Bank of America Corp.’s Merrill Lynch unit will pay $15.7 million to settle a U.S. regulator’s allegations that it failed to properly supervise traders who persuaded clients to overpay for mortgage bonds by misleading them about how much the firm paid for the securities.

Salespeople at the firm illegally profited from improper markups on residential mortgage backed securities that were in some cases twice as much as what customers should have paid, the Securities and Exchange Commission said in a statement Tuesday. Merrill agreed to pay a fine of about $5.2 million, and to pay disgorgement and interest of more than $10.5 million, the SEC said.

“Lying to customers about the acquisition price can deprive investors of important information,” said Daniel Michael, head of the SEC Enforcement Division’s complex financial instruments unit. “The commission found that Merrill Lynch failed in its obligation to supervise traders who allegedly used their access to market information to take advantage of the bank’s own customers.”
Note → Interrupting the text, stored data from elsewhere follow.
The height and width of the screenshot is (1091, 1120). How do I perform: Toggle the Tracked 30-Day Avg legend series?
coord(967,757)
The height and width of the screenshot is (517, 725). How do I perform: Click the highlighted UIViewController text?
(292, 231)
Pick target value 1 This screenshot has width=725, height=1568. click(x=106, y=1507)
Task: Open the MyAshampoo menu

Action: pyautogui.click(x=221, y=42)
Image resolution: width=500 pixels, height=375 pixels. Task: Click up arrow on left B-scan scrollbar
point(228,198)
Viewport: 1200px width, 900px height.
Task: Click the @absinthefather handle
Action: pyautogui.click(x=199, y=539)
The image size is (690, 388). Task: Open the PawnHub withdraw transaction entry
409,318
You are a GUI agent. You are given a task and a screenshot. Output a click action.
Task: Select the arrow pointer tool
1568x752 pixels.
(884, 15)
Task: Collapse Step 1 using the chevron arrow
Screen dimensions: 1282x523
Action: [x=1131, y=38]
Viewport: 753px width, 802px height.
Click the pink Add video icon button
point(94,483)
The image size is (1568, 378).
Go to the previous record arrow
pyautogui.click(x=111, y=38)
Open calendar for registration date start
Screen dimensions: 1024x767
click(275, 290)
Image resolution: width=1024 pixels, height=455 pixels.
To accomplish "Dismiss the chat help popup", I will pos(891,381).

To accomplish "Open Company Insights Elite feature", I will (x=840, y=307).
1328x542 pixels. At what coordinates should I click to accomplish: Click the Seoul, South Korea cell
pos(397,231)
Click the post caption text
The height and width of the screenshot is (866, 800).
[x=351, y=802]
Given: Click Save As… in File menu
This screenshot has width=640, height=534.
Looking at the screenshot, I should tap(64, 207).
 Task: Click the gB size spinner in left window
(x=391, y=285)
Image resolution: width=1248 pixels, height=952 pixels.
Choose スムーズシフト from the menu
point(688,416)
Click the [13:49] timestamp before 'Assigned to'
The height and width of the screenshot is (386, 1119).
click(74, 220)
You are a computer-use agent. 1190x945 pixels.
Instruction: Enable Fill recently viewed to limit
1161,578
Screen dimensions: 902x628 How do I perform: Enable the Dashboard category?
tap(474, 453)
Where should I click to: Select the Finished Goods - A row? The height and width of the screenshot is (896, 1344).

In one instance, Merrill realized a profit of more than 100 percent when employees sold for 4 cents on the dollar a bond that the firm had bought for fewer than 2 cents, the SEC said.

Merrill agreed to settle the case without admitting or denying the agency’s allegations. “We have addressed issues raised in this matter, which occurred between 2009 and 2012, and taken steps to improve our procedures,” Bill Halldin, a Bank of America spokesman, said in an email.

Cracking down on bank traders who mislead clients about opaque markets for mortgage bonds has been a priority for the SEC and Justice Department in recent years. But the government has faced several setbacks. A federal appeals in May court threw out the conviction of former Jefferies & Co. managing director Jesse Litvak. The same day as the Litvak ruling, a jury acquitted former Cantor Fitzgerald LP trader David Demos of five counts of securities fraud.